The crux of their argument is that trustees didn’t act on evidence that banks failed to comply with their own underwriting criteria. Investors can’t access the underlying loan files and other documents to confirm compliance with the deal’s contractual representations and warranties, and they can’t monitor the loan servicers’ conduct or enforce a trust’s contractual rights.
Consequently, they “must rely on the trustee to protect their interests,” and trustees not only failed to do so, but at times appeared to thwart investor interests, according to the complaint.
Investors contend that one of the trustees, U.S. Bank, admitted its knowledge of breaches of reps and warrants when it pursued its own legal action against the same loan originators and RMBS sponsors, alleging the same “systemic and pervasive breaches of representations and warranties” that the RMBS trusts have pursued.
“This next wave of litigation could have a significant impact on deals if the settlements materialize,” according to FTN analysts. “Quantifying the impact of the cash settlements is imperative as settlements are poised to be resolved within the next year and a half.”
FIGHTING BACK: NOMURA AND RBS
In January of 2015 two banks decided to fight back against the FHFA instead of settling. Nomura Holdings and the Royal Bank of Scotland ’s trial with the Federal Housing Finance Agency is the first out of 18 lawsuits to reach trial. As of press time, all sides had presented their closing arguments and the decision was in the hands of U.S. District Judge Denise Cote.
According to one report, Nomura’s penalty is estimated not to exceed $300 million, which pales in comparison to the penalties paid by BofA, Chase and Citi, but that’s not stopping the companyfrom fighting back.Nomura claims that its U.S. unit did not knowingly sell bonds backed by fraudulently originated loans to Fannie Mae and Freddie Mac in the run-up to the crisis, and claims that Fannie and Freddie may not lose money on the Nomura bonds. According to a Bloomberg report, Nomura claimed that its analysis shows that Fannie Mae and Freddie Mac have so far earned about $1.6 billion in payments on their $2 billion investment.
All eyes are on the court’s decision, which will either embolden other lenders or encourage more settlements.
GETTING SETTLED
Even once the legal hurdles of settlements are cleared, investors and borrowers still face obstacles to getting paid. According to a report from Bloomberg in March, Citigroup did not send settlement checks to approximately 23,000 borrowers who are eligible for payment under the Independent Foreclosure Review.
From HousingWire.com’s coverage on March 4:
Citing “two people close to the matter,” Bloomberg reports that the bank is preparing to send out settlement checks to the affected borrowers, to the tune of $20 million.
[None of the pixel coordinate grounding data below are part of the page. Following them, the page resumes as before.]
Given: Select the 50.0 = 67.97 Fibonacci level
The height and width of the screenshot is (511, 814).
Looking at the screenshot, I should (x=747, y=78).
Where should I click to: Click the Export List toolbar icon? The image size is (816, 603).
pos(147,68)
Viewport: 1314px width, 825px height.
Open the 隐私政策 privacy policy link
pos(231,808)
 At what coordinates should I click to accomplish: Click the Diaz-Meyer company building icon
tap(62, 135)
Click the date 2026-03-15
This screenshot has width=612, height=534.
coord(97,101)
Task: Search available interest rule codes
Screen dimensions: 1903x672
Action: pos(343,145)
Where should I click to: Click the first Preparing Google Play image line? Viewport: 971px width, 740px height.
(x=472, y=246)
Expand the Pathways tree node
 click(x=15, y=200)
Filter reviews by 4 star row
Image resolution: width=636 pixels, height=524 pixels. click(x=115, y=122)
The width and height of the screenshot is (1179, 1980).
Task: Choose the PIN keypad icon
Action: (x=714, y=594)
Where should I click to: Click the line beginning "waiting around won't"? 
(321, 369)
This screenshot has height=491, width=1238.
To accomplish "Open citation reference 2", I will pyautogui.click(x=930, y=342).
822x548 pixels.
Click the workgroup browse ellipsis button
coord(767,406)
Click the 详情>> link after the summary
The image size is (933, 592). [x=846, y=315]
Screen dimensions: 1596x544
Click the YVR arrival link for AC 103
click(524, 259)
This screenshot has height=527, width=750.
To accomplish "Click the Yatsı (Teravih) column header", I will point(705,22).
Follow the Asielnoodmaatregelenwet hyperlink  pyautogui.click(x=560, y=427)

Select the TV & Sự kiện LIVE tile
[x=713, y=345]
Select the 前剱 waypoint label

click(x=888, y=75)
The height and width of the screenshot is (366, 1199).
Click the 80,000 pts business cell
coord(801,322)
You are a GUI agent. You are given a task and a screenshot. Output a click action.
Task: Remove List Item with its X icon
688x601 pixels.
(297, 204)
Agreements reached in January 2013 between federal bank regulatory agencies and 13 mortgage servicers provided $3.6 billion in cash payments to borrowers whose homes were in any stage of the foreclosure process in 2009 or 2010.
The mortgages were serviced by one of the following 13 companies, their affiliates, or subsidiaries: Aurora, Bank of America, Citibank, Goldman Sachs, HSBC, JPMorgan Chase, MetLife Bank, Morgan Stanley, PNC, Sovereign, SunTrust, U.S. Bank, and Wells Fargo.
But Citibank has apparently not fulfilled its obligations. From the Bloomberg report:
Citigroup’s missed borrower payments were discovered by regulators, said the people, who asked not to be named because they weren’t authorized to speak publicly. The neglected customers amounted to 6% of the roughly 380,000 people the bank owed money. An OCC report released last year showed Citigroup had made cash payments of $300 million, while spending an additional $500 million on foreclosure-prevention efforts.